A top panel of U.S. scientists has published a new book asserting that belief in the theory of evolution and religious faith "can be fully compatible," and that creationism has no place in science classes.
The 88-page "Science, Evolution, and Creationism," produced by the National Academy of Sciences and the Institute of Medicine, is an updated version of two previous books supporting evolution scholarship.
The 2008 version is different, according to the 15-person committee that designed it, because it is aimed at clergy and school board members and discusses the role of faith in human knowledge.
"Science and religion address separate aspects of human experience," the book says. "Many scientists have written eloquently about how their scientific studies of biological evolution have enhanced rather than lessened their religious faith. And many religious people and denominations accept scientific evidence for evolution."
Many Americans, however, don't accept that evidence, including Republican presidential candidate Mike Huckabee.

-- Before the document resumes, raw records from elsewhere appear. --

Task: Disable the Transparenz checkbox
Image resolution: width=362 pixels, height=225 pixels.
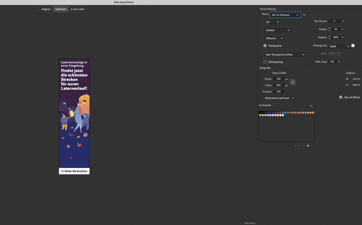Action: (x=265, y=46)
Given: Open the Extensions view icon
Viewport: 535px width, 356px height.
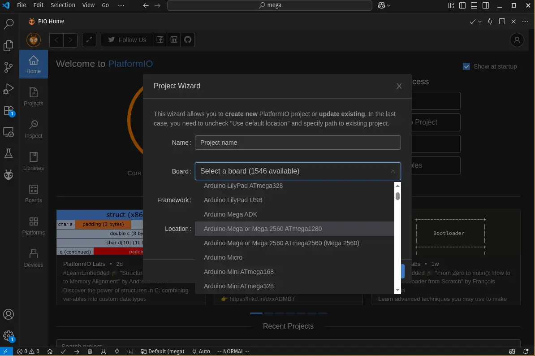Looking at the screenshot, I should (x=9, y=110).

University of Michigan professor Gilbert Omenn, one of the book's authors, said he would "worry that a president who didn't believe in evolution arguments" would also, for instance, disregard evidence that smoking cigarettes is unhealthy. "This is a way of leading our country to ruin," Omenn told reporters.
Believers in intelligent design, or its evolutionary predecessor, creationism, assert that the world's complex forms of life are inexplicable without reference to a divine author.
But evidence for evolution and natural selection abound, from DNA research to fossil records, the scientists say in the new book.
"Scientists no longer question the basic facts of evolution as a process," the book reads.
"Teaching non-scientific (such as creationism) in science class will only confuse students about the processes, nature, and the limits of science," according to the book.